Prodyut Bora (born 10 April 1974) is an Indian politician and social activist. He is the founder and current chief of the Liberal Democratic Party. He was a National Executive Committee member of the Bharatiya Janata Party (BJP) until he decided to leave the party in 2015. In 2024 he merged his party in Indian National Congress.

== Background ==
Bora was born into a Koch caste family. He obtained a Bachelor of Arts degree from St. Stephen's College, Delhi and an MBA from IIMA in 1999.

== Political career ==
In 2004, Bora started his political career as a member of BJP's National Media Cell, the party's in-house communication and public relations unit.

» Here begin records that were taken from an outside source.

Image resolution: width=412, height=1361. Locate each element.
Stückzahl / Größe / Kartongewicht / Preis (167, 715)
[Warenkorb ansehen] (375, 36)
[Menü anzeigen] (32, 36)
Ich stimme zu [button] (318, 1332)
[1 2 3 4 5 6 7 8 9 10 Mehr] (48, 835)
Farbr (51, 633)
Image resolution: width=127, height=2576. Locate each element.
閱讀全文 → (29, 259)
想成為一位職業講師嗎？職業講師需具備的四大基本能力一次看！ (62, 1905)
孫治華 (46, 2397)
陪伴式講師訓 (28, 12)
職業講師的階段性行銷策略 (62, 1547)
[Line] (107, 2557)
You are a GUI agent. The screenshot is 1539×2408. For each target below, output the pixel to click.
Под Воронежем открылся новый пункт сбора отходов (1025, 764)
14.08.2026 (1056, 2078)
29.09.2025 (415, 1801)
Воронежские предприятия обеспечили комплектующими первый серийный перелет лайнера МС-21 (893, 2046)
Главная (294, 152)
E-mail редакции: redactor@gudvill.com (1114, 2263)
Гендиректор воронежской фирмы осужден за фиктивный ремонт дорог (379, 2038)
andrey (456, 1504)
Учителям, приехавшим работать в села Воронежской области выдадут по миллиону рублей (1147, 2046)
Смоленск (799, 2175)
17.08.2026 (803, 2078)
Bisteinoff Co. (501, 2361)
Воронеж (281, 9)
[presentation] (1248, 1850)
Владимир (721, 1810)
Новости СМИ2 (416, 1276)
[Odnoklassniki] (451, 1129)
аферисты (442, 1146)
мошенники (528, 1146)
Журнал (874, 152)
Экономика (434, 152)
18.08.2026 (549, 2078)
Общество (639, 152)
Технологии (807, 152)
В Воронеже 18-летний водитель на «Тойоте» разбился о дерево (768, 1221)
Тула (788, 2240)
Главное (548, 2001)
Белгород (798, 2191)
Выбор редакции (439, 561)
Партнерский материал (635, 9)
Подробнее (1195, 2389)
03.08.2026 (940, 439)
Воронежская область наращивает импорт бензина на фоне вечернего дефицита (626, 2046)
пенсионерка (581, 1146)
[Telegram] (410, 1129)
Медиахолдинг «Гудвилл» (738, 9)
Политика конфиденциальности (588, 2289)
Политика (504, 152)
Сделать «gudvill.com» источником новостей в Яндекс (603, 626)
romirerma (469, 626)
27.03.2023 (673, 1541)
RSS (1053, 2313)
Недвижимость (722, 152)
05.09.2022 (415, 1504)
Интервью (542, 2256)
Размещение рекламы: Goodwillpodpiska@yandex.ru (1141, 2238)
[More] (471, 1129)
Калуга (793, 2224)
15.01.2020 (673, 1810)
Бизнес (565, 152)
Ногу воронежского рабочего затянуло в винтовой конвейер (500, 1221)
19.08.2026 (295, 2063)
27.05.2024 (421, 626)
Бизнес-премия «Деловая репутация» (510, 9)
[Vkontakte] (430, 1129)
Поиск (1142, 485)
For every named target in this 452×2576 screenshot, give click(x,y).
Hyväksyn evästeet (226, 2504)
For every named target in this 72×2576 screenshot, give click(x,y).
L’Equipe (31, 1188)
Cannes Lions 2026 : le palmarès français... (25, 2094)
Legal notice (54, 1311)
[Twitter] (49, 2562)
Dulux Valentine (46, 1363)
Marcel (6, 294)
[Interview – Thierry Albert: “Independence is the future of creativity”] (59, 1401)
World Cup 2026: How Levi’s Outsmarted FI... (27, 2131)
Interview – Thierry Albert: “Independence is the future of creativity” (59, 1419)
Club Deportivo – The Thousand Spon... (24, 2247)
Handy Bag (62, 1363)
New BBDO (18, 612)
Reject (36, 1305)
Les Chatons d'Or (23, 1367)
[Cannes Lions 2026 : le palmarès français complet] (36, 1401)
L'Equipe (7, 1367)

=== National Convener, IT Cell (2007–09) ===
In 2007, Bora was elevated and appointed as the National Convener of BJP IT Cell. The IT Cell was BJP's newest organisational unit, and Bora was its first head. The IT Cell had 3 roles: (a) automate the Party organisation; (b) attract IT professionals to the Party; and (c) advise the Party on IT Policy issues. With that mandate, Bora set up cells in 22 states across the country. He also automated the party by creating an organisational IT ecosystem using open-source software. His efforts became the subject of a case study.

In November 2008, Bora was selected to run the communications office of BJP's Prime Ministerial Candidate for the 2009 Lok Sabha Elections, LK Advani. He designed and launched the campaign website of Advani, one of India's most visited websites with an average of 3 million page views per month.

As a part of the 2009 campaign team, he was also instrumental in producing BJP's IT Vision document.

=== State General Secretary (2010–12) ===
In January 2010, Bora moved to Assam to take charge as State General Secretary of BJP's Assam unit. In the 2011 elections to the state legislature, he was pitted by his party to stand against Himanta Biswa Sarma, two-time legislator and minister, in the Jalukbari assembly constituency. Although he lost, Bora more than quadrupled his party's vote share.

=== National Executive Member (2013–15) ===
In April 2013, Bora was appointed a member of BJP National Executive Committee (NEC).

=== Split with BJP (2015) ===
In 2015, Bora split with the BJP and founded his own political party, the Liberal Democratic Party. He stated he quit the BJP due to disagreeing with the prime ministerial candidacy of Narendra Modi.